Danish pianist (1789–1862)

Catharine Riddervold Wernicke (14 April 1789 – 5 June 1862) was a Danish pianist.

== Biography ==
Born 14 April 1789, in Kolding, Wernicke was the daughter of Danish-Norwegian composer Israel Gottlieb Wernicke and Charlotte Louise Breetz (1763–1853). She became a prominent musician who, as far as it is known, is the first Danish woman to perform publicly as a pianist. In 1806, her father presented her at a concert in Hamburg, where she first attracted attention. In 1807, she and her father embarked on a concert tour of the country to collect for the needy after the Battle of Copenhagen during the Napoleonic Wars. They managed to hold a few concerts in eastern Holsteen and Zealand before they had to cancel the trip because of the death of Christian VII. The following year, they resumed concert activities in Odense and Ringsted where the proceeds went to distressed Norwegians and to the Education Institute for Girl Children by Government officials. In spring 1810, she gave two concerts and in 1824 one at the Royal Theatre.

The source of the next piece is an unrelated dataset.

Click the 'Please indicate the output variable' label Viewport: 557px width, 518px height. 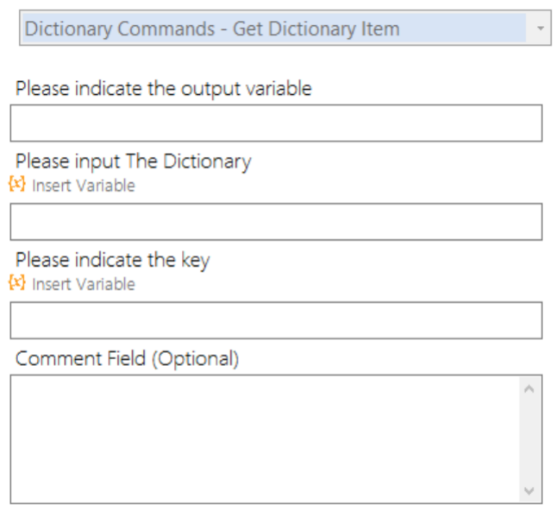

In 1826, in Copenhagen, Wernicke married her schoolmate Frederik Christian Schouboe (1766-1829). After his death, she continued to live in the capital for a few years before moving back to her hometown of Kolding. She died there on 5 June 1862, aged 73.

Precision, great skill and imagination characterized her style. Steen Steensen Blicher wrote a tribute to her in his Piano Player's poem.